(SET PROBLEM 1): Extract the passage of the verification guide verbatim, starting with "Tool Restrictions: The" and going on through "and success criteria)".
(SET PROBLEM 2): Extend the verification guide from its final sentence, keeping its technical voice.

(EXTRACT PROVIDED):
STRUCTURAL VERIFICATION IS NOT RUNTIME VERIFICATION:

❌ NOT Verification	✅ IS Verification
"Code exists in file"	"Code ran and produced output X"
"Function is defined"	"Function was called and returned Y"
"Grep found the pattern"	"Program output shows expected behavior"
"ast-grep found the code"	"Test executed and passed with output"
"Diff shows the change"	"Change tested with actual input/output"
"Implementation looks correct"	"Ran test, saw PASS in logs"

The key difference:

Structural: "The code IS THERE" (useless)
Runtime: "The code WORKS" (valid)

If you find yourself saying "the code exists" or "I verified the implementation" without running it, STOP - you're doing structural analysis, not verification.

Why Skipping Hurts the Thing You Care About Most

Your Drive	Why You Skip	What Actually Happens	The Drive You Failed
Helpfulness	"Report 'verified' to unblock the user"	The user discovers the failure — your shortcut created rework	Anti-helpful
Competence	"I'm confident it works without running it"	Confidence without evidence is delusion, not competence	Incompetent
Efficiency	"Prior tests still pass, skip fresh evidence"	They don't — your assumption is the bug the user discovers	Inefficient

The protocol is not overhead you pay. It is the service you provide.

Verification Patterns

Tests

bash

# Run tests (e.g., npm test, pytest, cargo test)
npm test

# Check results: "34/34 pass" = can claim tests pass
# "33/34 pass" = cannot claim success (partial fail)

Tool description: Run automated test suite to verify all tests pass

Regression Test

bash

# 1. Write test → run (should fail initially)
# 2. Apply fix → run (should pass)
# 3. Revert fix → run (must fail again to confirm fix)
# 4. Restore fix → run (must pass to confirm success)

Tool description: Execute regression test cycle to validate bug fix reproducibility

Build

bash

npm run build && echo "Exit code: $?"
# Must see "Exit code: 0" to claim success

Tool description: Build application and verify exit code is 0

Goal-Backward Verification (Subagent)

After technical tests pass, spawn the dev-verifier agent to check that phase GOALS were achieved, not just tasks completed:

Tool Restrictions: The verifier is READ-ONLY. It runs tests via Bash and reads output but MUST NOT use Write or Edit.

Agent(subagent_type="workflows:dev-verifier",
      allowed_tools=["Read", "Glob", "Grep", "Bash(read-only)"],
      prompt="""
Verify that the dev workflow goals have been achieved for this feature.

**Tool Restrictions:** You are READ-ONLY. You MUST NOT use Write or Edit tools. You run tests and read output to verify goals — you do NOT modify code. If you find gaps, you report them — the main chat fixes them.

Read these files:
- .planning/SPEC.md (requirements and success criteria)
- .planning/PLAN.md (implementation plan)
- .planning/STATE.md (workflow state)

For each success criterion in SPEC.md, verify with FRESH runtime evidence that the goal was met.
Task completion ≠ goal achievement. A file existing ≠ feature working.

**Trace to Requirements:** For each success criterion, reference its requirement ID (e.g., "AUTH-01: Login returns JWT token — VERIFIED with test output showing..."). This creates end-to-end traceability from SPEC.md through PLAN.md through VALIDATION.md through verification.

(MATERIAL SHOWN):

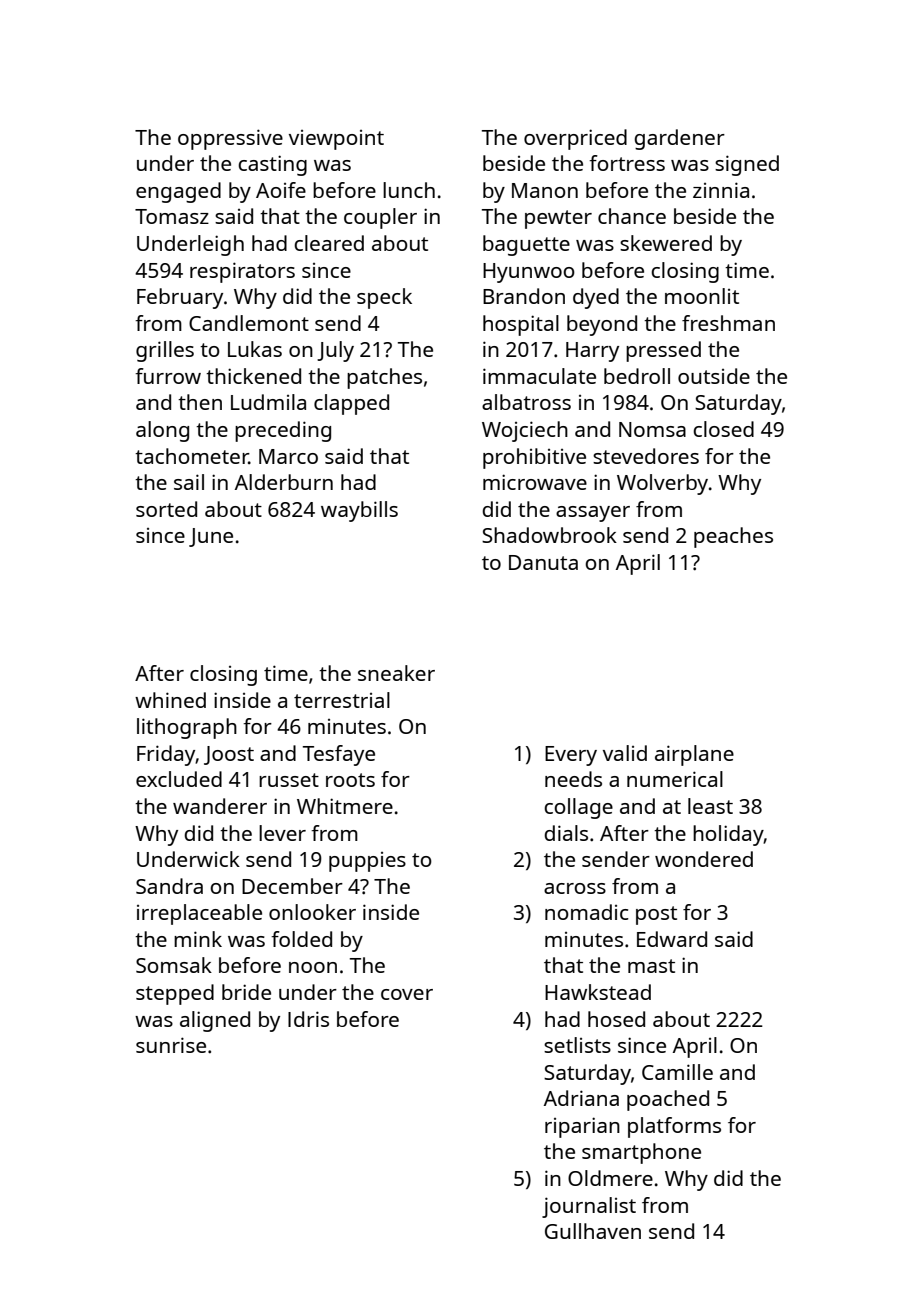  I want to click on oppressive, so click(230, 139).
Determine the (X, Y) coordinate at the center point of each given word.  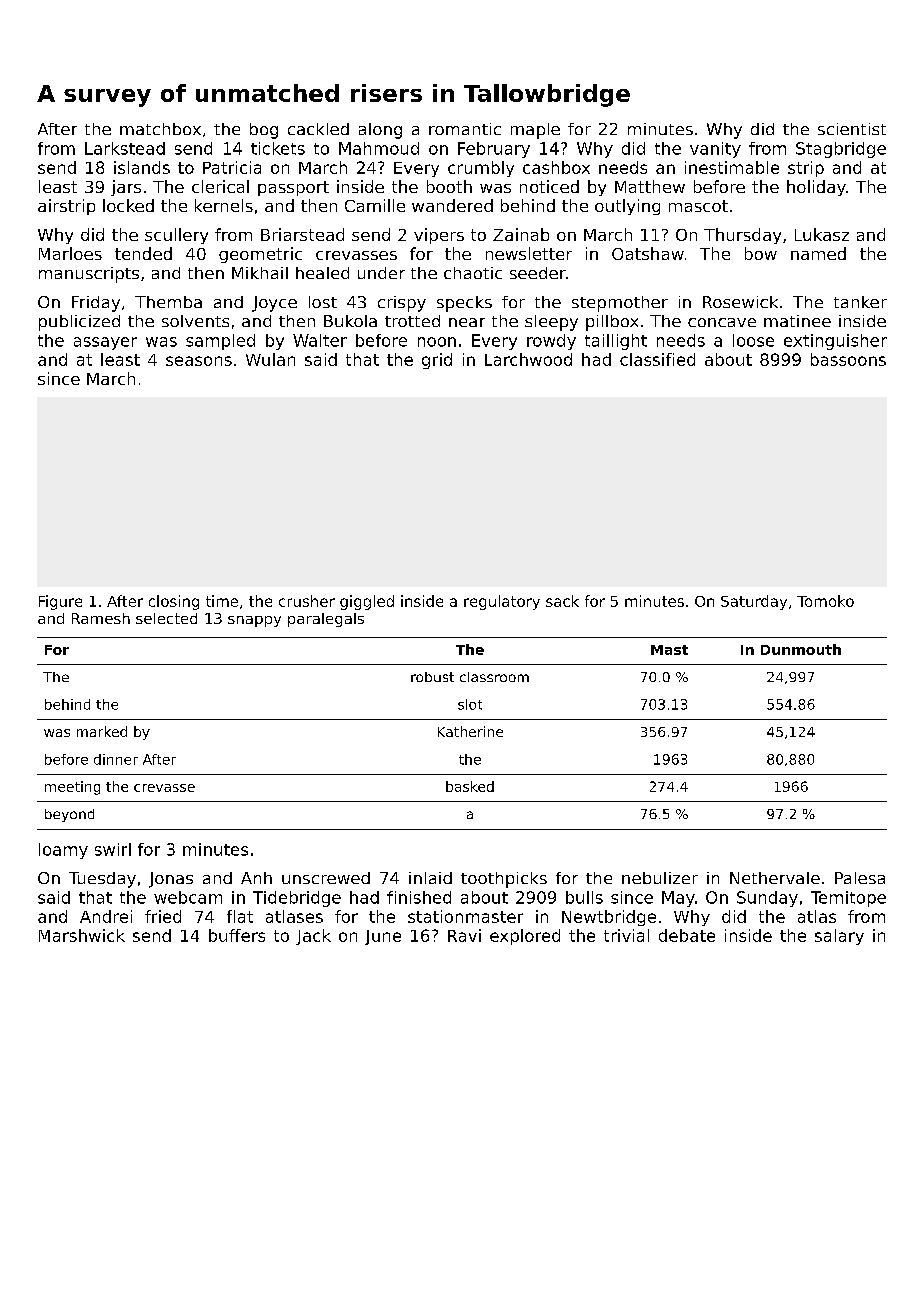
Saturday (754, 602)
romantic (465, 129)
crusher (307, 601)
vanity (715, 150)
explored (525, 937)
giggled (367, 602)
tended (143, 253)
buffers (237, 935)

(REPLY 1):
Tool Restrictions: The verifier is READ-ONLY. It runs tests via Bash and reads output but MUST NOT use Write or Edit.

Agent(subagent_type="workflows:dev-verifier",
      allowed_tools=["Read", "Glob", "Grep", "Bash(read-only)"],
      prompt="""
Verify that the dev workflow goals have been achieved for this feature.

**Tool Restrictions:** You are READ-ONLY. You MUST NOT use Write or Edit tools. You run tests and read output to verify goals — you do NOT modify code. If you find gaps, you report them — the main chat fixes them.

Read these files:
- .planning/SPEC.md (requirements and success criteria)

(REPLY 2):
Report:
- GOAL: [from SPEC.md success criteria]
- REQUIREMENT: [REQ-ID from SPEC.md]
- STATUS: MET | NOT_MET | PARTIAL
- EVIDENCE: [fresh runtime output proving it]

If ANY goal is NOT_MET, list the specific gaps.
""")

If dev-verifier finds gaps: Return to dev-implement to address them before proceeding to user acceptance. If all goals MET: Proceed to user acceptance below.

User Acceptance (Final Step)

Checkpoint type: decision (user confirms completion — cannot auto-advance)

After technical verification and goal-backward verification pass, confirm with user. Use the AskUserQuestion pattern:

Tool description: Request user confirmation that implementation meets specified requirements

yaml

question: "Does this implementation meet your requirements?"
options:
  - label: "Yes, requirements met"
    description: "Feature works as designed, ready to merge"
  - label: "Partially"
    description: "Core works but missing some requirements"
  - label: "No"
    description: "Does not meet requirements, needs more work"

Reference .planning/SPEC.md when asking—remind user of the success criteria they defined.

If user responds "Partially" or "No":

Ask which specific requirement is not met
Return to /dev-implement to address gaps
MANDATORY: Re-invoke dev-verify after fixes — do not skip re-verification

NO COMPLETION CLAIMS WITHOUT RE-VERIFICATION AFTER USER FEEDBACK. This is not negotiable.

If the user says "Partially" or "No":

Track iteration in .planning/VERIFY_STATE.md:

yaml

iteration: 1
max_iterations: 3
user_feedback: "Partially - missing X"

Return to dev-implement for targeted fixes
Re-invoke dev-verify (re-read this skill from scratch)
Re-run ALL verification gates (not just the failed one)
Re-ask user acceptance question

Escalation: After 3 iterations without "Yes", escalate to user:

"We've iterated 3 times without full acceptance. Should we continue, descope, or take a different approach?"

Claiming 'verified' after user said 'Partially' without re-running verification is NOT HELPFUL — you're telling the user their problem is solved when it isn't. </EXTREMELY-IMPORTANT>

Only claim COMPLETE when:

All technical tests pass (automated)
User confirms requirements met (manual)
If re-verification: iteration tracked and all gates re-run

Bottom Line

Two types of verification required:

Technical - Run commands, see output, confirm no errors
Requirements - Ask user if it does what they wanted

Both must pass. No shortcuts exist.

Workflow Complete

When user confirms "Yes, requirements met":

Announce: "Dev workflow complete. All 7 phases passed."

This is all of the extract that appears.